Vent’anni fa interpretava «Sette chili in sette giorni». Ora torna in coppia con Cochi Ponzoni: «Speriamo di partecipare alla Festa di Roma»

Maurizio Cabona

Con la morte ieri, a settantatré anni, di Giuseppe Moccia, in arte Pipolo, un’altra pagina del grande cinema italiano è chiusa. Nativo di Viterbo, Pipolo se n’è andato d’estate, come aveva fatto nel 1999 il suo sodale Franco Castellano, col quale aveva diretto - oltre che scritto - due dozzine di film. In quanto autori di parole e immagini, erano teoricamente perfetti per il cinema da festival, ma nulla li tentò meno che l’«impegno».
Il primo film scritto dalla coppia è stato il brioso Marinai, donne e guai di Giorgio Simonelli (1958), con Ugo Tognazzi; il primo film scritto e diretto dalla coppia è stato I marziani hanno dodici mani (1963), con Paolo Panelli, Franco Franchi & Ciccio Ingrassia, Carlo Croccolo e Lando Buzzanca, musicato dall'ancora quasi ignoto Ennio Morricone. Ahimè, sempre loro travasarono in tv Franchi & Ingrassia, ma nessuno è perfetto.
Oltre a badare agli incassi, Castellano & Pipolo hanno fatto cinema di genere di buon livello, imponendo come star un cantante che aveva stentato nei «musicarelli»: Adriano Celentano. Con lui firmano una sfilza di successi: Zio Adolfo, in arte Führer (1978); Mani di velluto (1979); l’episodio Venerdì di Sabato, domenica e venerdì (1979); Il bisbetico domato (1980); Asso (1981); Innamorato pazzo (1981); Segni particolari: bellissimo (1983) e Il burbero (1986).
In alternativa a Celentano, è stato Renato Pozzetto l'attrazione di Castellano & Pipolo: in Mia moglie è una strega (1980) e ne Il ragazzo di campagna (1984); i due attori milanesi si trovarono insieme in Grand Hotel Excelsior (1982), il maggior passo falso estetico per Castellano & Pipolo con il coevo Attila, flagello di Dio, tonfo per Diego Abatantuono.
Sono film che passano ancora sulle tv, magari d’estate, magari nelle ore di minor ascolto, opere sorprendentemente longeve perché girate a colori, improntati allo stile del tardo avanspettacolo o del primo - il meno atroce - cabaret tv: Alba Parietti debuttò nel cinema proprio nel loro Abbronzatissimi (1991).
Pipolo, come Castellano, non ha lasciato una traccia indelebile come regista. Ma l’hanno lasciata come sceneggiatori. Sono decine e decine i film che ha solo scritto con Castellano nei decenni Sessanta e Settanta.
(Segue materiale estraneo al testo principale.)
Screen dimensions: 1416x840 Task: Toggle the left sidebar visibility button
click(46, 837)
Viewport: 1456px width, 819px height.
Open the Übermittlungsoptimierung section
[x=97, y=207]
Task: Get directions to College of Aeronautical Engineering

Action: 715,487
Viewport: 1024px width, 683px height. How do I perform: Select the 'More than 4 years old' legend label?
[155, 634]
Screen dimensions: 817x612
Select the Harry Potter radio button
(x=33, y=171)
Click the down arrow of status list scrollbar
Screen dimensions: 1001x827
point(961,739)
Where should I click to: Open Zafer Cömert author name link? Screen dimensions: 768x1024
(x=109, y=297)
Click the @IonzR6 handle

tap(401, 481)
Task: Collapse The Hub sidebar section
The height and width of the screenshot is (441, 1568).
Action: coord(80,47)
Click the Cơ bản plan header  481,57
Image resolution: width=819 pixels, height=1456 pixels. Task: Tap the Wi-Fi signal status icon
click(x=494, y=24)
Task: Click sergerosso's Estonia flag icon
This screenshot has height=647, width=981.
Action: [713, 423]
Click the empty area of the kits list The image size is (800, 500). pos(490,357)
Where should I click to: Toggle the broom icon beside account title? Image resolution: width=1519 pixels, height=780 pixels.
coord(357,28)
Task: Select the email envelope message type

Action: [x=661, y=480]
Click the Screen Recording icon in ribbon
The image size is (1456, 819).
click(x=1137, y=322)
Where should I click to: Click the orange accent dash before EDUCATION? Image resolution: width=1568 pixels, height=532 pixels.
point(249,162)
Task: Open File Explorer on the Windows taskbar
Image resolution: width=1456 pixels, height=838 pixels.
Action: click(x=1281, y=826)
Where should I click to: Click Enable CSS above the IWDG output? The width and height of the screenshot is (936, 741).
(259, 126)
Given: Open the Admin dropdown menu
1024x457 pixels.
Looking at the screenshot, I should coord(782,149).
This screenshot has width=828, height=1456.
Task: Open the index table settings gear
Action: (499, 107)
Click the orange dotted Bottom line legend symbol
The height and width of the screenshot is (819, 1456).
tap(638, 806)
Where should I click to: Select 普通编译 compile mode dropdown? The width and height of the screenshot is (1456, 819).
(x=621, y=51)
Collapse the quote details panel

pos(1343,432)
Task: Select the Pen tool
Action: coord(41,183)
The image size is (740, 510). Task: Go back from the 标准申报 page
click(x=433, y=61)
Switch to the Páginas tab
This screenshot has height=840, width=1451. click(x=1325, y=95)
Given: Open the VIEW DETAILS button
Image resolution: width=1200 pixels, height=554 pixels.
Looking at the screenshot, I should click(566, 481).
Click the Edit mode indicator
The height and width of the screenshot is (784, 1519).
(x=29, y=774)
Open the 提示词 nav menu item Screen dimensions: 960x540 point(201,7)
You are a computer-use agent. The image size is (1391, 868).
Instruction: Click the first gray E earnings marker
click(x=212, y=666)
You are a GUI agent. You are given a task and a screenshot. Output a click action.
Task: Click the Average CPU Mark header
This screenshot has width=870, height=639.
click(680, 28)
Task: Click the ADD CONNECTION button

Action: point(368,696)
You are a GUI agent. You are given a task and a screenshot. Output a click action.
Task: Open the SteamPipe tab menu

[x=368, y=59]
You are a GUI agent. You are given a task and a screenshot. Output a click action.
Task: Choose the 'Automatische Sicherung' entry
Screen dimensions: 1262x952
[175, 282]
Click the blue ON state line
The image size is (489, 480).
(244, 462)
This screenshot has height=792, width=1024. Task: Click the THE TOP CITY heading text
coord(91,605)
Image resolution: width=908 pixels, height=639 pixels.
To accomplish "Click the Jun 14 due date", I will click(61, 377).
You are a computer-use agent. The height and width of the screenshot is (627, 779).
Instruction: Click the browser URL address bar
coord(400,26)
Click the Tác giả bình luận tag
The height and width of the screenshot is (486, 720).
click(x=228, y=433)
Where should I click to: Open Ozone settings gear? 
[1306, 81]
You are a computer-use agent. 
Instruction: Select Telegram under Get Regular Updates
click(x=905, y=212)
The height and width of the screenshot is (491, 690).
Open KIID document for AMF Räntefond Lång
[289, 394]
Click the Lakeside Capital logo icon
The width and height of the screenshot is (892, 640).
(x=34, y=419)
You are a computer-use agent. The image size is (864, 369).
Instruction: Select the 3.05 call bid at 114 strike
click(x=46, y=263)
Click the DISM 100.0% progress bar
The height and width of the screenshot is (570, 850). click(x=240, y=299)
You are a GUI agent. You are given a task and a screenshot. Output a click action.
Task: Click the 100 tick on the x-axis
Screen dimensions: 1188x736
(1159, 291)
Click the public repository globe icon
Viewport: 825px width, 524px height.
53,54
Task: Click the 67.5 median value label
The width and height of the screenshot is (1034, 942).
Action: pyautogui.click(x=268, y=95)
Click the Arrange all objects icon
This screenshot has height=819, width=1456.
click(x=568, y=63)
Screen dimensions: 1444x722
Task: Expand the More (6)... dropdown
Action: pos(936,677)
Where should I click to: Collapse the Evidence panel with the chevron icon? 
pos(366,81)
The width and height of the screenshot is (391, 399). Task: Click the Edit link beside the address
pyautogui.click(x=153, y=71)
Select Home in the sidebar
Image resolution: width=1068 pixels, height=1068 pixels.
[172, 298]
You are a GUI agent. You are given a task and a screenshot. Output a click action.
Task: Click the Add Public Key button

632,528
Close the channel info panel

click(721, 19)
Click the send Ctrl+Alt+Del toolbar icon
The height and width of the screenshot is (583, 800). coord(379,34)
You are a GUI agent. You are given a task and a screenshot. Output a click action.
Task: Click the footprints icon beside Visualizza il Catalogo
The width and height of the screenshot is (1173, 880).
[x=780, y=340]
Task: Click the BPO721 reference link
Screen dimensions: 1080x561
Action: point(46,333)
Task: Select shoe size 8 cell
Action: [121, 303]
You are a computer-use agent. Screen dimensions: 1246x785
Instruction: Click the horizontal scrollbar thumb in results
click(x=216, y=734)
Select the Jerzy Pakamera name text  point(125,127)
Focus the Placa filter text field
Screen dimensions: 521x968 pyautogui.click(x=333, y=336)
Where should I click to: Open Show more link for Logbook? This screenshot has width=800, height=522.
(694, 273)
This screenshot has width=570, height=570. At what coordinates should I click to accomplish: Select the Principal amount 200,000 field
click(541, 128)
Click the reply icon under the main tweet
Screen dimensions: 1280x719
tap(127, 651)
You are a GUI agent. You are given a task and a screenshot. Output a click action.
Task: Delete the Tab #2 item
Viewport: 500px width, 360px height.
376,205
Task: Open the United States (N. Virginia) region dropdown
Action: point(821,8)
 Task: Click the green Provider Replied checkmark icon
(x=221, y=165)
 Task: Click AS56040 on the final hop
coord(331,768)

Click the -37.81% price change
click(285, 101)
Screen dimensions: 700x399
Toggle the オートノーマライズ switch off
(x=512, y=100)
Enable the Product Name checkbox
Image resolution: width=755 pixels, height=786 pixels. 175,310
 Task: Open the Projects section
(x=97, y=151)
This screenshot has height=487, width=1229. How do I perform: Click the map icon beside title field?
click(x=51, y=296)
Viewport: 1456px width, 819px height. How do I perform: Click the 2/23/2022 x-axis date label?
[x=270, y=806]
Anche se, magari, il pubblico non se ne accorge, nell’ideazione di storie e personaggi Castellano & Pipolo sono all'origine di una delle più note scene nella storia del cinema italiano, che è anche una delle più semplici.
Nel Federale di Luciano Salce (1961, dvd Medusa), il fascista Primo Arcovazzi (Ugo Tognazzi), in motocicletta su una strada dissestata nella primavera 1944, anticipa all’antifascista Georges Wilson, suo prigioniero, le asperità del terreno. Scandisce marziale: «Buca... Buca... Buca». Infine: «Buca con acqua!» E uno schizzo fangoso lo copre. Poi, ripresosi e impettito, pronuncia rime baciate che idolatrano Mussolini: «Chi / sfidando la mitraglia / nell’ardor della battaglia / alla gloria ci conduce? / Il Duce!». Banali se messe per iscritto, efficaci se messe su pellicola, queste trovate contribuirono a fare del Federale il film italiano di maggiore incasso in quella stagione. E a dare a Tognazzi il calibro già raggiunto da Sordi.